# Chapter 12 k-Nearest Neighbors

In this chapter we introduce our first **non-parametric** classification method, \(k\)-nearest neighbors. So far, all of the methods for classificaiton that we have seen have been parametric. For example, logistic regression had the form

\[ \log\left(\frac{p(x)}{1 - p(x)}\right) = \beta_0 + \beta_1 x_1 + \beta_2 x_2 + \cdots + \beta_p x_p. \]

In this case, the \(\beta_j\) are the parameters of the model, which we learned (estimated) by training (fitting) the model. Those estimates were then used to obtain estimates of the probability \(p(x) = P(Y = 1 \mid X = x)\),

\[ \hat{p}(x) = \frac{e^{\hat{\beta}_0 + \hat{\beta}_1 x_1 + \hat{\beta}_2 x_2 + \cdots + \hat{\beta}_p x_p}}{1 + e^{\hat{\beta}_0 + \hat{\beta}_1 x_1 + \hat{\beta}_2 x_2 + \cdots + \hat{\beta}_p x_p}} \]

As we saw in regression, \(k\)-nearest neighbors has no such model parameters.

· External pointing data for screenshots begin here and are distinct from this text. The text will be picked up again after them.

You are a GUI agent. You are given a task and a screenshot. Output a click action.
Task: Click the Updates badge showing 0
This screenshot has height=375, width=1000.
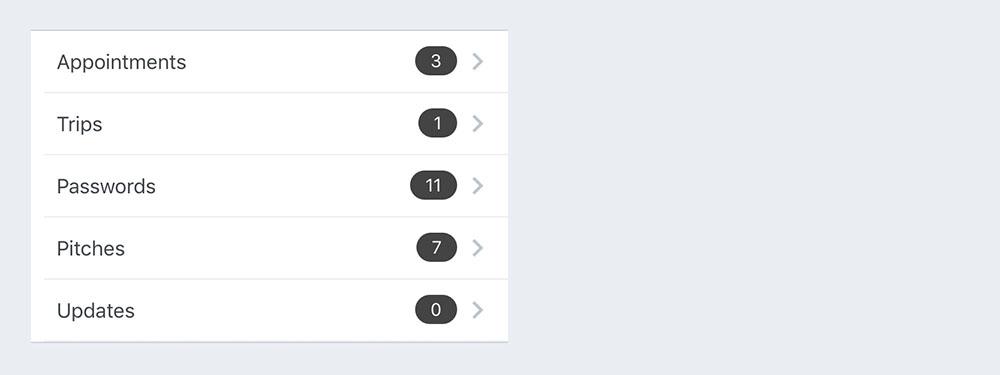[436, 310]
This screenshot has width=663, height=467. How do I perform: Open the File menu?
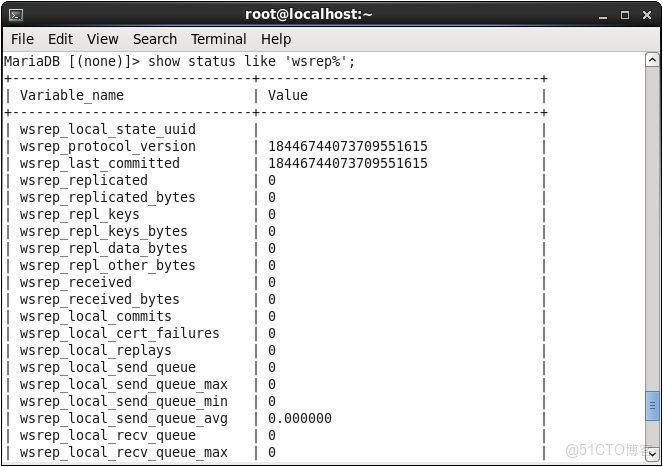(22, 39)
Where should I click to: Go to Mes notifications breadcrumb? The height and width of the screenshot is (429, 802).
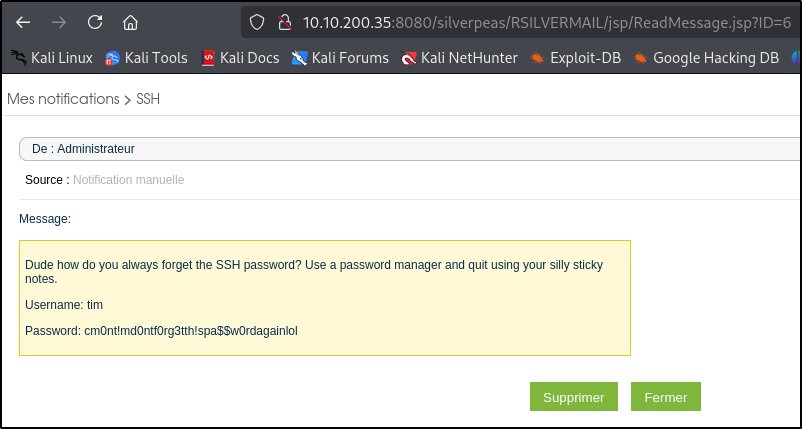tap(63, 99)
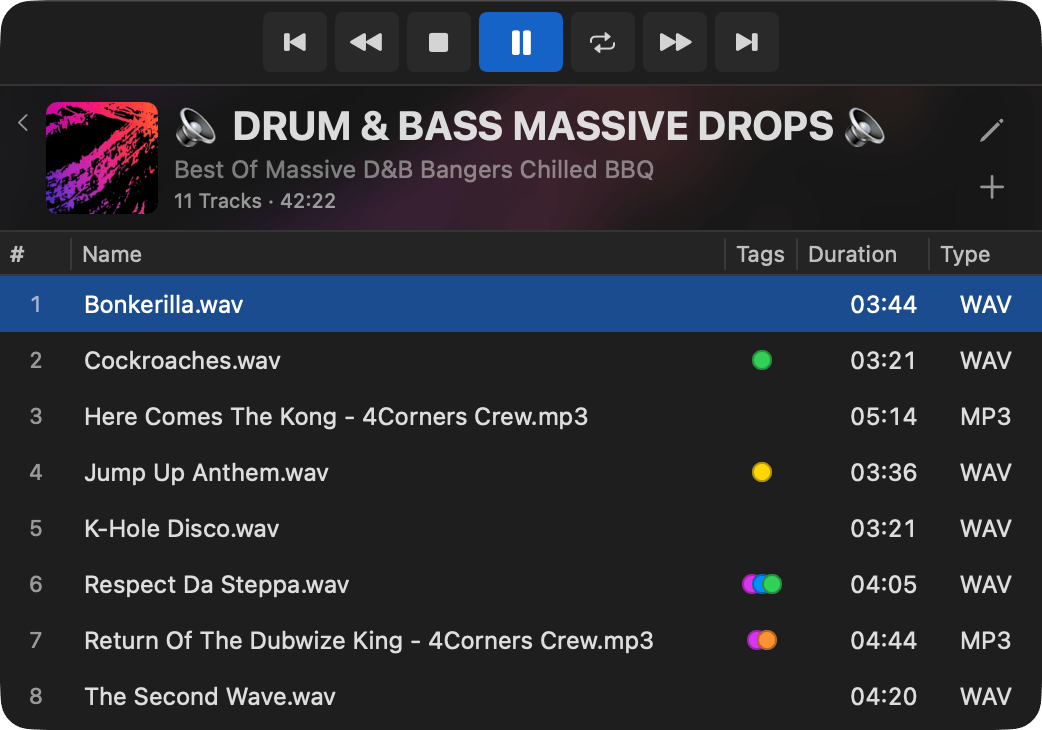
Task: Click the green tag on Cockroaches.wav
Action: point(762,360)
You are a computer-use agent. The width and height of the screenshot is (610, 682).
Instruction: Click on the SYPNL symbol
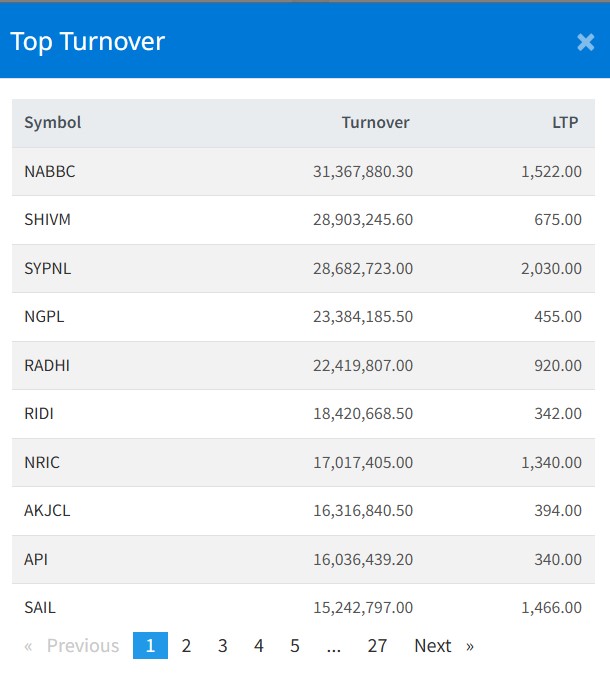[x=48, y=269]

Instead, it has a **tuning parameter**, \(k\). This is a parameter which determines *how* the model is trained, instead of a parameter that is *learned* through training. Note that tuning parameters are not used exclusively with non-parametric methods. Later we will see examples of tuning parameters for parametric methods.

Often when discussing \(k\)-nearest neighbors for classification, it is framed as a black-box method that directly returns classifications. We will instead frame it as a non-parametric model for the probabilites \(p_g(x) = P(Y = g \mid X = x)\). That is a \(k\)-nearest neighbors model using \(k\) neighbors estimates this probability as

\[ \hat{p}_{kg}(x) = \hat{P}_k(Y = g \mid X = x) = \frac{1}{k} \sum_{i \in \mathcal{N}_k(x, \mathcal{D})} I(y_i = g) \]

Essentially, the probability of each class \(g\) is the proportion of the \(k\) neighbors of \(x\) with that class, \(g\).

Then, to create a classifier, as always, we simply classify to the class with the highest estimated probability.

\[ \hat{C}_k(x) = \underset{g}{\mathrm{argmax}} \ \ \hat{p}_{kg}(x) \]

This is the same as saying that we classify to the class with the most observations in the \(k\) nearest neighbors. If more than one class is tied for the highest estimated probablity, simply assign a class at random to one of the classes tied for highest.

In the binary case this becomes

\[ \hat{C}_k(x) = \begin{cases} 1 & \hat{p}_{k0}(x) > 0.5 \\ 0 & \hat{p}_{k1}(x) < 0.5 \end{cases} \]

Again, if the probability for class `0`

and `1`

are equal, simply assign at random.

In the above example, when predicting at \(x = (x_1, x_2) = (8, 6)\),

\[ \hat{p}_{5B}(x_1 = 8, x_2 = 6) = \hat{P}_5(Y = \text{Blue} \mid X_1 = 8, X_2 = 6) = \frac{3}{5} \]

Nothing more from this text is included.